Revisiting Post-Ejaculation Refractory Time—What We Know and What We Do Not Know in Males and in Females
Article first published online: 9 JUN 2009
© 2009 International Society for Sexual Medicine
The Journal of Sexual Medicine
Volume 6, Issue 9, pages 2376–2389, September 2009
How to Cite
Levin, R. J. (2009), Revisiting Post-Ejaculation Refractory Time—What We Know and What We Do Not Know in Males and in Females. Journal of Sexual Medicine, 6: 2376–2389. doi: 10.1111/j.1743-6109.2009.01350.x
- Issue published online: 26 AUG 2009
- Article first published online: 9 JUN 2009
- Ejaculatory Response;
- Oxytocin and Serotonin
Introduction. The post-ejaculation refractory time (PERT), the period after a single ejaculation when further erections and ejaculations are inhibited, has been studied and well-documented in male rats. Since its first attribution in men by Masters and Johnson and its inaccurate delineation in their graphic sexual response model in 1966 it has been infrequently studied whereas scant attention has been paid to any such possible activity in women after female ejaculation.

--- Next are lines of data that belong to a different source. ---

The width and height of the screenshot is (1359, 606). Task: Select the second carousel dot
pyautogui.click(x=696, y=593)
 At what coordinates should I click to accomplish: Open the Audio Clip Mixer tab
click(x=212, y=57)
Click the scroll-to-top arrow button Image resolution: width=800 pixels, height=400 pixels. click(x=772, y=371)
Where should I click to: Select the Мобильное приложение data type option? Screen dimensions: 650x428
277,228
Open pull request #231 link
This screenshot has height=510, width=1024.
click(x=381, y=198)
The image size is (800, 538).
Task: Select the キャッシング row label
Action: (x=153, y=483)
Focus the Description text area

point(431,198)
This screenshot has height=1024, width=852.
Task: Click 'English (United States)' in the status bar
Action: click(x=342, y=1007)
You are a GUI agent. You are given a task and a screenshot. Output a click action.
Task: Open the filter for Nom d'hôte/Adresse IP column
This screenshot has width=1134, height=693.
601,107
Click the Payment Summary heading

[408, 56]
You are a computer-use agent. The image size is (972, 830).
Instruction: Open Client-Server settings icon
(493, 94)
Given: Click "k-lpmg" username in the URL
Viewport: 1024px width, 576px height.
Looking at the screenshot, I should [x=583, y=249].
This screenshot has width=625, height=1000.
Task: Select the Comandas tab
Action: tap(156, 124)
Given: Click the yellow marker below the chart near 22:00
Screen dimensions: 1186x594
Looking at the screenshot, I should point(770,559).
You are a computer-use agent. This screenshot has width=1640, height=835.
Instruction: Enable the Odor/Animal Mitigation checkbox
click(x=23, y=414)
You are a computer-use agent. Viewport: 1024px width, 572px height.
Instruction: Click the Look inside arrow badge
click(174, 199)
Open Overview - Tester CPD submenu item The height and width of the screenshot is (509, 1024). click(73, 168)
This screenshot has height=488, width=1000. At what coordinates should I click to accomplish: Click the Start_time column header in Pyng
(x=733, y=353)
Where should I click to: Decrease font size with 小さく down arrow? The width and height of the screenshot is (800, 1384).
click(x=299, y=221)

Aim. To critically review our current knowledge about PERT in rats and humans and describe and correct shortcomings and errors in previous publications and propose corrections.
Methods. Review of published literature.
Main Outcome Measures. Identifying evidence-based data to support authority-based facts.
Results. The review exposes the extremely limited evidence-based data that our knowledge of PERT is based on. The paucity of data for most aspects of human PERT is remarkable; even the generally accepted statement that the duration of PERT increases with age has no published support data.
Conclusions. Despite numerous studies in rats the mechanisms and site(s) of the activity are poorly understood. Dopaminergic and adrenergic pathways are thought to shorten PERT whereas serotonergic pathways lengthen its duration. Raising the brain serotonin levels in men using SSRIs helps reduce early or premature ejaculation. Rats have an absolute PERT (aPERT) during which erection and ejaculation is inhibited and a relative PERT (rPERT) when a stronger or novel stimulus can, whether such phases exist in men is unexamined. Apart from possible depressed activity in the amygdala and penile dorsal nerve and rejection of prolactin as a major factor in PERT little or no significant advance in understanding human male PERT has occurred. No evidence-based data on women's PERT after female ejaculation exists. New investigations in young and older men utilizing brain imaging and electromagnetic tomography are priority studies to accomplish. Levin RJ. Revisiting post-ejaculation refractory time—What we know and what we do not know in males and in females. J Sex Med 2009;6:2376–2389.